(Entries from a dataset)
==============================

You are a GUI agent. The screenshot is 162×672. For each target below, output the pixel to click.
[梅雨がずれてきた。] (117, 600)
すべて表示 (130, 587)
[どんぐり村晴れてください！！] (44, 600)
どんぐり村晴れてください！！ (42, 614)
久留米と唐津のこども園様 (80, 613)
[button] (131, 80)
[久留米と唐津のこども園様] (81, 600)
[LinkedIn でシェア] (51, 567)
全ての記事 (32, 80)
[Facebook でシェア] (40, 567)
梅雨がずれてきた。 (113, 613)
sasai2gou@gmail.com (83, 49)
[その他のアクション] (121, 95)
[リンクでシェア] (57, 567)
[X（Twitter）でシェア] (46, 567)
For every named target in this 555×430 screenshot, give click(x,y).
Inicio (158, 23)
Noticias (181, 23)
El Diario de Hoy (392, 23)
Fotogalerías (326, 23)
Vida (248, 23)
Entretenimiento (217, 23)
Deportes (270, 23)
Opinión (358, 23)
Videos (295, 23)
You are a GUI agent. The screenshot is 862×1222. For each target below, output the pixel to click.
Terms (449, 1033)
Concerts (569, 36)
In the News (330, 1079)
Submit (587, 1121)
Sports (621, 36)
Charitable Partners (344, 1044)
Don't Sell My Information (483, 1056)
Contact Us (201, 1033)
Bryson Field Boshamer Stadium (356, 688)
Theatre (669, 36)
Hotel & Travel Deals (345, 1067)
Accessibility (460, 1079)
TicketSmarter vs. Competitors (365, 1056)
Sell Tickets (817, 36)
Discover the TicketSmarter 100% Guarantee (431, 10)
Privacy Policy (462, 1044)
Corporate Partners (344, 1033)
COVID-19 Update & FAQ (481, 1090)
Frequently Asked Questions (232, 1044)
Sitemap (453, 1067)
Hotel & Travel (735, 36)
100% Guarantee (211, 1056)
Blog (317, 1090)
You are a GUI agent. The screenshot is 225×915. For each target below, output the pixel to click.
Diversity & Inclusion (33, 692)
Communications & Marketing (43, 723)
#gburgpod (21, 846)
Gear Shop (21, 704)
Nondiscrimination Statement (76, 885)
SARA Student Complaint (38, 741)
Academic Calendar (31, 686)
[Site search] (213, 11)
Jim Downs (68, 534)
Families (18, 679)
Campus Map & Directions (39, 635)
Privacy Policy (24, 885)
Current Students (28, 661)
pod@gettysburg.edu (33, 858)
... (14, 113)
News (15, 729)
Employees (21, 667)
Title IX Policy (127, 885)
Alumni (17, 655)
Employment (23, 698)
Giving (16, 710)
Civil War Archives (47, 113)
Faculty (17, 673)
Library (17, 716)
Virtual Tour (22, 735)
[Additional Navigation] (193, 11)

==============================

> WHAT IS REQUIRED
Please update the records above by replacing "GUI agent" with "interface assistant" and leaving every other part as it is.

> WRITTEN RESPONSE
You are a interface assistant. The screenshot is 162×672. For each target below, output the pixel to click.
[梅雨がずれてきた。] (117, 600)
すべて表示 (130, 587)
[どんぐり村晴れてください！！] (44, 600)
どんぐり村晴れてください！！ (42, 614)
久留米と唐津のこども園様 (80, 613)
[button] (131, 80)
[久留米と唐津のこども園様] (81, 600)
[LinkedIn でシェア] (51, 567)
全ての記事 (32, 80)
[Facebook でシェア] (40, 567)
梅雨がずれてきた。 (113, 613)
sasai2gou@gmail.com (83, 49)
[その他のアクション] (121, 95)
[リンクでシェア] (57, 567)
[X（Twitter）でシェア] (46, 567)
For every named target in this 555×430 screenshot, give click(x,y).
Inicio (158, 23)
Noticias (181, 23)
El Diario de Hoy (392, 23)
Fotogalerías (326, 23)
Vida (248, 23)
Entretenimiento (217, 23)
Deportes (270, 23)
Opinión (358, 23)
Videos (295, 23)
You are a interface assistant. The screenshot is 862×1222. For each target below, output the pixel to click.
Terms (449, 1033)
Concerts (569, 36)
In the News (330, 1079)
Submit (587, 1121)
Sports (621, 36)
Charitable Partners (344, 1044)
Don't Sell My Information (483, 1056)
Contact Us (201, 1033)
Bryson Field Boshamer Stadium (356, 688)
Theatre (669, 36)
Hotel & Travel Deals (345, 1067)
Accessibility (460, 1079)
TicketSmarter vs. Competitors (365, 1056)
Sell Tickets (817, 36)
Discover the TicketSmarter 100% Guarantee (431, 10)
Privacy Policy (462, 1044)
Corporate Partners (344, 1033)
COVID-19 Update & FAQ (481, 1090)
Frequently Asked Questions (232, 1044)
Sitemap (453, 1067)
Hotel & Travel (735, 36)
100% Guarantee (211, 1056)
Blog (317, 1090)
You are a interface assistant. The screenshot is 225×915. For each target below, output the pixel to click.
Diversity & Inclusion (33, 692)
Communications & Marketing (43, 723)
#gburgpod (21, 846)
Gear Shop (21, 704)
Nondiscrimination Statement (76, 885)
SARA Student Complaint (38, 741)
Academic Calendar (31, 686)
[Site search] (213, 11)
Jim Downs (68, 534)
Families (18, 679)
Campus Map & Directions (39, 635)
Privacy Policy (24, 885)
Current Students (28, 661)
pod@gettysburg.edu (33, 858)
... (14, 113)
News (15, 729)
Employees (21, 667)
Title IX Policy (127, 885)
Alumni (17, 655)
Employment (23, 698)
Giving (16, 710)
Civil War Archives (47, 113)
Faculty (17, 673)
Library (17, 716)
Virtual Tour (22, 735)
[Additional Navigation] (193, 11)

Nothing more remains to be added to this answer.